Not surprisingly, Crypto Twitter has some thoughts. 

The researchers were looking to build on work done in a 2021 study that used a machine learning algorithm to analyze transaction data and find Uniswap tokens that turned out to be scams. But that algorithm could only identify suspect tokens after the scams had taken place.

In the new study, researchers claim to have added transaction data from 20,000 more tokens, manually analyzed the data, and developed machine learning methods that can “detect potential rug pulls before they occur” with 99% accuracy.

That means of the nearly 27,000 tokens that were analyzed, only 631 were found to be “non-malicious.”
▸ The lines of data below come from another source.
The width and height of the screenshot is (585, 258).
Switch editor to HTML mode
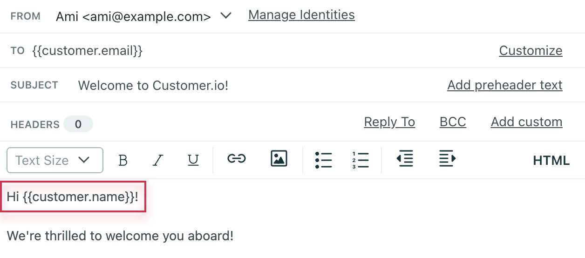[x=551, y=161]
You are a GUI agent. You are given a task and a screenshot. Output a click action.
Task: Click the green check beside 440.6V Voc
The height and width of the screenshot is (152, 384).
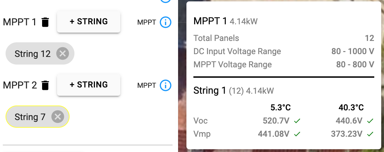click(x=370, y=121)
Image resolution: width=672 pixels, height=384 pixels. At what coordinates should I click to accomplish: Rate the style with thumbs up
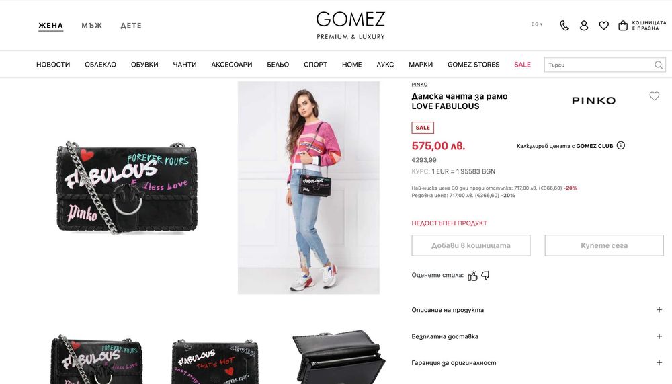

A rug pull happens when a developer launches a token, makes it seem as though there’s a roadmap for further development, sells the token on those empty promises, and then disappears with the funds. Before bridge chain hacks became a $2 billion problem, rug pulls were a significant portion of the $2 billion total stolen in 2020, according to a 2021 CipherTrace report. 

Keep in mind that “new” is a relative term in academics. The paper was published by the Multidisciplinary Digital Publishing Institute in March 2022. But that might not be obvious from the preprint draft that made the rounds on Twitter after Nick Almond, who heads up the FactoryDAO protocol, shared it on Monday. 

Researcher Bruno Mazarra told Decrypt in an email that he’d seen the conversations about the team’s research on Twitter and provided a link to the published copy.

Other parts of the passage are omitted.